Definition
The three-dimensional shape of the radio signal radiated by an antenna, describing how signal strength is distributed in space around it. For an ILS localizer, the field pattern consists of two overlapping lobes — one modulated at 90 Hz and one at 150 Hz — that together form the on-course signal along the extended runway centerline.
Plain English
The shape of the invisible signal coming out of an antenna — where it's strong, where it's weak, and which directions it points.

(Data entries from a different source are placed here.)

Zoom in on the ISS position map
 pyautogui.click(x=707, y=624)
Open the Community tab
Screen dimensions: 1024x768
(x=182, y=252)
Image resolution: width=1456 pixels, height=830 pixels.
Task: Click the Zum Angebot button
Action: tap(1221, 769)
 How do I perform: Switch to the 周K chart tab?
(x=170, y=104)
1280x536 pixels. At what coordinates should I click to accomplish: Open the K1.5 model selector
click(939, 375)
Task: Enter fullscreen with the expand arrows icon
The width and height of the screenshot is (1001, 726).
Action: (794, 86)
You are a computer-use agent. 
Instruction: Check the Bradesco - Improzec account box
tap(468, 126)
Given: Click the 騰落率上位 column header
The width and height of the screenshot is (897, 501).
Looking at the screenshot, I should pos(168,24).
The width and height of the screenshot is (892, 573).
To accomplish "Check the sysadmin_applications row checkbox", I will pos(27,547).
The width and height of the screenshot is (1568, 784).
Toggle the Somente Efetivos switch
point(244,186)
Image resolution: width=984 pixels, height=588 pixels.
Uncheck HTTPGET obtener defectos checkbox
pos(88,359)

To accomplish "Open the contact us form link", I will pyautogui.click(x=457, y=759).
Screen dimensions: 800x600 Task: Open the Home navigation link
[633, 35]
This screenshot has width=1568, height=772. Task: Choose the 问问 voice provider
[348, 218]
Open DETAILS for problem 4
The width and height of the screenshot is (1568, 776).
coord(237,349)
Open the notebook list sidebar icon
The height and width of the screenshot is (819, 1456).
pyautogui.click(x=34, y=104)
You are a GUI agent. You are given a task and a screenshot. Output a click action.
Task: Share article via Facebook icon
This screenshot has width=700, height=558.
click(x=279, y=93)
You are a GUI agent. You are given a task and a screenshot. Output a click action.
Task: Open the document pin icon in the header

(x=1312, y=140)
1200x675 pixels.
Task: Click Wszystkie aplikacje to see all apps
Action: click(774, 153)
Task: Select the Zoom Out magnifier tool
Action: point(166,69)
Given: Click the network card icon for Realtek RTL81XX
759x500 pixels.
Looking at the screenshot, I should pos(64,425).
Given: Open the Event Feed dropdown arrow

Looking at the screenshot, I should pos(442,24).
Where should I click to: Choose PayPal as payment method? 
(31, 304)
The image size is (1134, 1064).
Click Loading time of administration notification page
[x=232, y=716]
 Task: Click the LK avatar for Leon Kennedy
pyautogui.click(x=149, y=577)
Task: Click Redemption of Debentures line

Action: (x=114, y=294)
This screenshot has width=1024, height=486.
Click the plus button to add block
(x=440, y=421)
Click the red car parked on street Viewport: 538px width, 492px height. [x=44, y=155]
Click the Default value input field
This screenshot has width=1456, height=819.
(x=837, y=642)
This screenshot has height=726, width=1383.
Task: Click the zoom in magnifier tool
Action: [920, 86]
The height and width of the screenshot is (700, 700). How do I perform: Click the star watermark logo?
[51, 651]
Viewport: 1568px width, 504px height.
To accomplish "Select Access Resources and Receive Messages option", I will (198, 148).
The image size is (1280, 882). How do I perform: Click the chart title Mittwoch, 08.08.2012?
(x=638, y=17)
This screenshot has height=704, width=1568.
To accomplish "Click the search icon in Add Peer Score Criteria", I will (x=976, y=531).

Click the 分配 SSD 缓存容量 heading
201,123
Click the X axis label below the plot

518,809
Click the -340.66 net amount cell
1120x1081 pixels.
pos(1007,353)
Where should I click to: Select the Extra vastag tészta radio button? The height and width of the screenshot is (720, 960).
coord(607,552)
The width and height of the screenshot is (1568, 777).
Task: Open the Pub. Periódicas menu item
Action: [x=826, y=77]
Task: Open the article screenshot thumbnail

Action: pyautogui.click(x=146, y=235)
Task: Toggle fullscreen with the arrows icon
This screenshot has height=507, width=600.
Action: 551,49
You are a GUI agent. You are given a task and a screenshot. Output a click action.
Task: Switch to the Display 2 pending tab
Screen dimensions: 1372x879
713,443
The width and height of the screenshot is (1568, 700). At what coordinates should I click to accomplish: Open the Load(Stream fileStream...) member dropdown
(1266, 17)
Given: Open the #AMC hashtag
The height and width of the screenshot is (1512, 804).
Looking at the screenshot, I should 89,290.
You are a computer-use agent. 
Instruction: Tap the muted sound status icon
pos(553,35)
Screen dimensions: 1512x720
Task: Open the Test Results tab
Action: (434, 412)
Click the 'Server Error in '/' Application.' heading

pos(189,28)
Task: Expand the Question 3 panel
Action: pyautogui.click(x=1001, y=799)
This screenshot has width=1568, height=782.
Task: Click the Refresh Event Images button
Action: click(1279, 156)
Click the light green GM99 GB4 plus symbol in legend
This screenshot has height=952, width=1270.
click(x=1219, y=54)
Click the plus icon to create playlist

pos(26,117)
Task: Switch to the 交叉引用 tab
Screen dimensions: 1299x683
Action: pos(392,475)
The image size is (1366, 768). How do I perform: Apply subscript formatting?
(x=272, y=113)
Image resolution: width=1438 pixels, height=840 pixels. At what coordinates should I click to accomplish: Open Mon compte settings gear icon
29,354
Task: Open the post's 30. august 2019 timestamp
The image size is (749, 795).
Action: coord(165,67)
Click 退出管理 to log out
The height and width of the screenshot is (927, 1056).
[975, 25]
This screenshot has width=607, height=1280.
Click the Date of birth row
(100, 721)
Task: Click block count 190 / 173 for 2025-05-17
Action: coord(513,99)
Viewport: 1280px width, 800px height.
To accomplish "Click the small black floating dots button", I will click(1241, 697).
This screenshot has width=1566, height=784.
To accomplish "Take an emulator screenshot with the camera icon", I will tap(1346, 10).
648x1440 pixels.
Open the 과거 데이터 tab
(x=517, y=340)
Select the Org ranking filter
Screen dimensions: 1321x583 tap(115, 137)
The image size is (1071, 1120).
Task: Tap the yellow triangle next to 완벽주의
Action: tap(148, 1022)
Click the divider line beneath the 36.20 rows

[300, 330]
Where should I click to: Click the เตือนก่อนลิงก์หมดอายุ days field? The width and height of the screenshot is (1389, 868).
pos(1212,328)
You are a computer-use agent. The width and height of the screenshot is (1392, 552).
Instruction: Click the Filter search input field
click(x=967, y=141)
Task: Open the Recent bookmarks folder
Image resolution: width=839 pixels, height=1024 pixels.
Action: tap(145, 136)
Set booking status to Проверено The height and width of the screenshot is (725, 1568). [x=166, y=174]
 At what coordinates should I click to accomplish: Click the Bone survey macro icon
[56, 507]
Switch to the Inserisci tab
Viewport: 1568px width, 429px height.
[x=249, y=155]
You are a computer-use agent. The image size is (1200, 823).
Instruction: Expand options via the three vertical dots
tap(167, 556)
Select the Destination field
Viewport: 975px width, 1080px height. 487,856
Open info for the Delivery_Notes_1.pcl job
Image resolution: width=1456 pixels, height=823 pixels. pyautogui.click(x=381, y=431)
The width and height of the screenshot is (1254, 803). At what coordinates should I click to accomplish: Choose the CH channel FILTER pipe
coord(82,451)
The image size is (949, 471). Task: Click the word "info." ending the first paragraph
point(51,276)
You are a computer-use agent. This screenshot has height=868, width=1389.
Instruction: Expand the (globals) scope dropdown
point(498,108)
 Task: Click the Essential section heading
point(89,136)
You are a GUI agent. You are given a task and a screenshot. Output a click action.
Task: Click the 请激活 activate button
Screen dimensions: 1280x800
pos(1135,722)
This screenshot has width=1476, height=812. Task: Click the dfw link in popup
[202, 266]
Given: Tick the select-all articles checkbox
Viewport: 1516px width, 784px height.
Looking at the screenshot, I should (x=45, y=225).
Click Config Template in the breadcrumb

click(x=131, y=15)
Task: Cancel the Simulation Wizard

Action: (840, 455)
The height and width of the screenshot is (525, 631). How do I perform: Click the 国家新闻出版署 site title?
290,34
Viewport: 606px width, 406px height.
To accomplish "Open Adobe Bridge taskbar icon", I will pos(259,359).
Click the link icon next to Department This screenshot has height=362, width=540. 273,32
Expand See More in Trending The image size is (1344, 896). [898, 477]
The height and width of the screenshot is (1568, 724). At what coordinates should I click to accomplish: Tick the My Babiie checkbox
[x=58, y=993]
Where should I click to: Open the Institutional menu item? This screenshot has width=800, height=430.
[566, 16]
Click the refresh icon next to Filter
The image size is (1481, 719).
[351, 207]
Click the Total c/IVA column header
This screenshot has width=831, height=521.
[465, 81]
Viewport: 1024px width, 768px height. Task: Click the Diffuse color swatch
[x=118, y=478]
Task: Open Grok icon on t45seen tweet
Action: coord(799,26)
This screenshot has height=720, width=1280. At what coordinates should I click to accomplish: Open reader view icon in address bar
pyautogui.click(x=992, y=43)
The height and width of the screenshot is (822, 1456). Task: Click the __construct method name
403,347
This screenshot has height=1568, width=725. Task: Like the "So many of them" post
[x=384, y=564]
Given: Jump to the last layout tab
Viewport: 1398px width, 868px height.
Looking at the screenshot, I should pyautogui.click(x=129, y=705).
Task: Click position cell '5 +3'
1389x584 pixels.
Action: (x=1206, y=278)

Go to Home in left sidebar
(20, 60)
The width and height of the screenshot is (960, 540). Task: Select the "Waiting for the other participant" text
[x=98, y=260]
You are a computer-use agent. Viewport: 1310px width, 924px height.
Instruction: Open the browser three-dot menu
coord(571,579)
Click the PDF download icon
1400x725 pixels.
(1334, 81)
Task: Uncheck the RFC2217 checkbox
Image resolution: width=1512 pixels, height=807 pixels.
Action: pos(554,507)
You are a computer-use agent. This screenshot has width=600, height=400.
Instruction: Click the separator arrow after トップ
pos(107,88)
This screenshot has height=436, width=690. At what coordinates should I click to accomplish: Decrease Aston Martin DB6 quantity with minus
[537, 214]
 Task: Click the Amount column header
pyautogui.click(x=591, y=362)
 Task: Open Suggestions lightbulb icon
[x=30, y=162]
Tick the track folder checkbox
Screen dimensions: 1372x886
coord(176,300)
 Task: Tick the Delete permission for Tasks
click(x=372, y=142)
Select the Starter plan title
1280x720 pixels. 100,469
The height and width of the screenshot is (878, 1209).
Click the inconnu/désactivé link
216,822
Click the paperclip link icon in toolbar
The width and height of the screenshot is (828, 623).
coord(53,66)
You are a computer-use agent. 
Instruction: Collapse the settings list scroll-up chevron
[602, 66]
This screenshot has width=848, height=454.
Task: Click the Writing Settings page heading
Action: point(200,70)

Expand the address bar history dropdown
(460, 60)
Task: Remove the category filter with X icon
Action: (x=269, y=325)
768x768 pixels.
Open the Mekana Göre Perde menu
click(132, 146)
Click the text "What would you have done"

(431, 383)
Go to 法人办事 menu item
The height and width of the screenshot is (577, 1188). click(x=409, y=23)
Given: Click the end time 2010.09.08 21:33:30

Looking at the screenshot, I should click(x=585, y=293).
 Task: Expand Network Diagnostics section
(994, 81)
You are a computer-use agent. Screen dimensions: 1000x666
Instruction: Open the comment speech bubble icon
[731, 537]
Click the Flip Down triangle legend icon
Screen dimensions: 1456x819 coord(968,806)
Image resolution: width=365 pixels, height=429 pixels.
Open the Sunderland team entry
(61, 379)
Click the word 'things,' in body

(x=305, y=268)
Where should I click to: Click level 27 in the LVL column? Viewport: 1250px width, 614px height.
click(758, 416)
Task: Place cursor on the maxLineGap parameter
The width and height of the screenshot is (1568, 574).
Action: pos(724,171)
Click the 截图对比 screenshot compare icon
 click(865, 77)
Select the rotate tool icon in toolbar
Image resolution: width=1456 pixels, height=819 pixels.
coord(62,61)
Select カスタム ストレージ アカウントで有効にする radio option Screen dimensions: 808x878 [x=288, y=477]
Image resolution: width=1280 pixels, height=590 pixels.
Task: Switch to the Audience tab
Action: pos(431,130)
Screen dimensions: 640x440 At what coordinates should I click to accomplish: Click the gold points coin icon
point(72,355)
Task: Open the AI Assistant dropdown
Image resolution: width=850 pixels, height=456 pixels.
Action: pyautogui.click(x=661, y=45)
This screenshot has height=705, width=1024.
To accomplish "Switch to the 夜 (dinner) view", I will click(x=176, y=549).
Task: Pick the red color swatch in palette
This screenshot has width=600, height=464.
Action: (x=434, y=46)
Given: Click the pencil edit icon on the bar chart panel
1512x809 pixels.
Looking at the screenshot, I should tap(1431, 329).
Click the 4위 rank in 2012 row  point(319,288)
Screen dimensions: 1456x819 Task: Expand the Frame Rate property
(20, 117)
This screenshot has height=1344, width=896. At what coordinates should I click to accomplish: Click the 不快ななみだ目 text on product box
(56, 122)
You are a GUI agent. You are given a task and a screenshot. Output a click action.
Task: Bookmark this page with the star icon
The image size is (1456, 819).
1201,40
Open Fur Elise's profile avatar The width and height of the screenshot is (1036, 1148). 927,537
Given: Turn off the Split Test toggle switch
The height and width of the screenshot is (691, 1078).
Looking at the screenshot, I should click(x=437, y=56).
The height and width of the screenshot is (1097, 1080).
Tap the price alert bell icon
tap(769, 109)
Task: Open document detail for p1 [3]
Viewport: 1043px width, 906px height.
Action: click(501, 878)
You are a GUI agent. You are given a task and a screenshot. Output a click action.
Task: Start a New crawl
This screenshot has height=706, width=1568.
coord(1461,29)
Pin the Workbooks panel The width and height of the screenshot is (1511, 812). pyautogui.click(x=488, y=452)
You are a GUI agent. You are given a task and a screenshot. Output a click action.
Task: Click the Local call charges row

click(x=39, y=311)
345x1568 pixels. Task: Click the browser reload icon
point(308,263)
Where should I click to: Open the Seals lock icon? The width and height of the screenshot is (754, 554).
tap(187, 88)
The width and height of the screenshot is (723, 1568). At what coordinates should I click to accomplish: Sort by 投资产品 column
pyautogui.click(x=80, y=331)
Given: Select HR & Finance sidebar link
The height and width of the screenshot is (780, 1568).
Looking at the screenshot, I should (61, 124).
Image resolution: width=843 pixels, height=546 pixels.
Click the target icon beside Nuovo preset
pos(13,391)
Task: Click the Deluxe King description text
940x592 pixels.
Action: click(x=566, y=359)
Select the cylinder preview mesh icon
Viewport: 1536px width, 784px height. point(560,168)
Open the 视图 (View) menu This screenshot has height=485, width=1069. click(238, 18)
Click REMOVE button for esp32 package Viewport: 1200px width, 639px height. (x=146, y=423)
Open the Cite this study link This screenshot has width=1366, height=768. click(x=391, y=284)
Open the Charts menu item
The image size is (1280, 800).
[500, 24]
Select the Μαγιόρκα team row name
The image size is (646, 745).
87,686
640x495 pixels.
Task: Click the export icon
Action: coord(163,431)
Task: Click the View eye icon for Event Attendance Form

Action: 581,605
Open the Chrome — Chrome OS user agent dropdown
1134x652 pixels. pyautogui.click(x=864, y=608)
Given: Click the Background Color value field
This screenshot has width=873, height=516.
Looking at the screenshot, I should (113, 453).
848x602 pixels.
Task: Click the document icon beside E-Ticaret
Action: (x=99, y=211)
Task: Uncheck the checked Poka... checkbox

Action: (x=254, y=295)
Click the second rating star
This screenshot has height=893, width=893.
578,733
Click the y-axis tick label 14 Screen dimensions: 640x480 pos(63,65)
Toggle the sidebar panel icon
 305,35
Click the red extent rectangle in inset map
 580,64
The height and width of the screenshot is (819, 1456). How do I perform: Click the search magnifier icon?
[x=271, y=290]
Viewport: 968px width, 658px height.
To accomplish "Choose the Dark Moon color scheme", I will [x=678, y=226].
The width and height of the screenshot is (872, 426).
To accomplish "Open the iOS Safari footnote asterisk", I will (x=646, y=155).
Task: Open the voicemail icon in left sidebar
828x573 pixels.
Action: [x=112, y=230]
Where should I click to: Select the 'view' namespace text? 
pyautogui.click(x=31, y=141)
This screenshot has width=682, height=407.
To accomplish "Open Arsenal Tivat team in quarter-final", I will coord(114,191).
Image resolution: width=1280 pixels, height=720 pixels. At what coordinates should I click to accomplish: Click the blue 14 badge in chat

For the localizer, this shape is what the aircraft receiver reads to tell the pilot whether they're left, right, or on course.
Context Anchor
Seen in ILS localizer discussions, where the handbook explains how the ground antenna sends guidance signals toward approaching aircraft.
Derivation
Field' here refers to an electromagnetic field — the region of radio energy around an antenna — not a field of grass or an airfield. 'Pattern' is the shape that field takes in space. Knowing this prevents confusion with traffic patterns or airport fields.
Why Pilots Care
The field pattern determines the accuracy and usable range of lateral guidance during an ILS approach.
Analogy
Think of a flashlight beam. The bulb sends out light, but the reflector shapes it into a useful beam; a localizer antenna sends out radio energy shaped into a useful guidance area.
Intuition Check
Do not read field pattern as a traffic pattern over an airport or a painted pattern on the ground. Here, it means the invisible shape of a radio signal in the air.
Example Sentence 1
The localizer antenna's field pattern produces two overlapping lobes that the aircraft receiver compares to determine course deviation.
Example Sentence 2
During the approach briefing the instructor explained how the localizer field pattern provides course guidance in low visibility.